# DADOS DA TAREFA:

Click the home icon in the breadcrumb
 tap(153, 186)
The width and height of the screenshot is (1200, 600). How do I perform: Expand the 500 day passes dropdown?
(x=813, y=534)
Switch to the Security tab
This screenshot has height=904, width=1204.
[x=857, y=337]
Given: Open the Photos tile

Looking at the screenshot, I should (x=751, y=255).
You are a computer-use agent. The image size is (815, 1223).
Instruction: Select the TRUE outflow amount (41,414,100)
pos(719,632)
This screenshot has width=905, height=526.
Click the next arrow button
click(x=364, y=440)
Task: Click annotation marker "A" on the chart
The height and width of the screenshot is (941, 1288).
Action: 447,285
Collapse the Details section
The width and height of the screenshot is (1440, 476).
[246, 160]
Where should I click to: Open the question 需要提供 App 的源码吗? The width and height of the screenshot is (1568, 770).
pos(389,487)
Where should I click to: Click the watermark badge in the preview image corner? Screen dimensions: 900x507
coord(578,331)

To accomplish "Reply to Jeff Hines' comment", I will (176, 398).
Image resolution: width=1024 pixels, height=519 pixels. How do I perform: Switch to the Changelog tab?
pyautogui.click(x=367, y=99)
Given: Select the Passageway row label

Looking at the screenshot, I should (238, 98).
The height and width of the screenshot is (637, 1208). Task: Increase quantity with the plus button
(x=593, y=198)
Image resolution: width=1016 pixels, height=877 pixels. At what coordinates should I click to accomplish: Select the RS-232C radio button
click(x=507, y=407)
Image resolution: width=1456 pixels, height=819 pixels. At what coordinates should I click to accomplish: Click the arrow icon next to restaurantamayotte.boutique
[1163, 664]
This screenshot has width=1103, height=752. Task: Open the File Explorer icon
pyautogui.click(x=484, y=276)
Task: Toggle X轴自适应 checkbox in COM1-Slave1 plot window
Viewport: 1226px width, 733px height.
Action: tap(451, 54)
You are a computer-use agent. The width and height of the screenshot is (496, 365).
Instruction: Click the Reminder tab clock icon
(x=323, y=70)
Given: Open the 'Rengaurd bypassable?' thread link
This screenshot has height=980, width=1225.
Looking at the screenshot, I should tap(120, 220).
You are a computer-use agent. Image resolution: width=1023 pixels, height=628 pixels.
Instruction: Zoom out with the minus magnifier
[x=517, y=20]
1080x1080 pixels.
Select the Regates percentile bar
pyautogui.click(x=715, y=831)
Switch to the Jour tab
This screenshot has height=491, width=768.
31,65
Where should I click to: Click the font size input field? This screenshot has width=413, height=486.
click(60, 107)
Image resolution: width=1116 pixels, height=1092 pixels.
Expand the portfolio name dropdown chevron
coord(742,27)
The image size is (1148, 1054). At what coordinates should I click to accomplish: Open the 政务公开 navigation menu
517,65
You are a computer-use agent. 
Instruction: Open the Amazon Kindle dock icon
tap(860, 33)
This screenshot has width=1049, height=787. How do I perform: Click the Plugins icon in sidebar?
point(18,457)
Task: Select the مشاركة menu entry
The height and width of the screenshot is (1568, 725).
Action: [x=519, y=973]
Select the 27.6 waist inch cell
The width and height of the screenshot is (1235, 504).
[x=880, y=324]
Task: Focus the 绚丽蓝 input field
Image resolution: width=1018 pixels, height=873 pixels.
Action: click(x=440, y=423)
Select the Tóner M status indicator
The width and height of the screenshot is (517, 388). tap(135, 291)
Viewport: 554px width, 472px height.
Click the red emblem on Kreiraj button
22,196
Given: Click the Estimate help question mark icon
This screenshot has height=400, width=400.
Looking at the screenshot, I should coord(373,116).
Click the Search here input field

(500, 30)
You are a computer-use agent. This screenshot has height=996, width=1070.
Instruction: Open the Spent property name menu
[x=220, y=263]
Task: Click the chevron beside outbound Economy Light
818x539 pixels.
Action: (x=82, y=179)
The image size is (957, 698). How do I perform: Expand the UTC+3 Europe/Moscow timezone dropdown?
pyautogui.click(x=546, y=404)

# SUAS INSTRUÇÕES:
Reproduza palavra por palavra o trecho que vai da linha que contém "Given: Click the" até a linha que contém "[x=220, y=263]", incluindo as duas.

# SOLUÇÃO DA TAREFA:
Given: Click the Estimate help question mark icon
This screenshot has height=400, width=400.
Looking at the screenshot, I should coord(373,116).
Click the Search here input field

(500, 30)
You are a computer-use agent. This screenshot has height=996, width=1070.
Instruction: Open the Spent property name menu
[x=220, y=263]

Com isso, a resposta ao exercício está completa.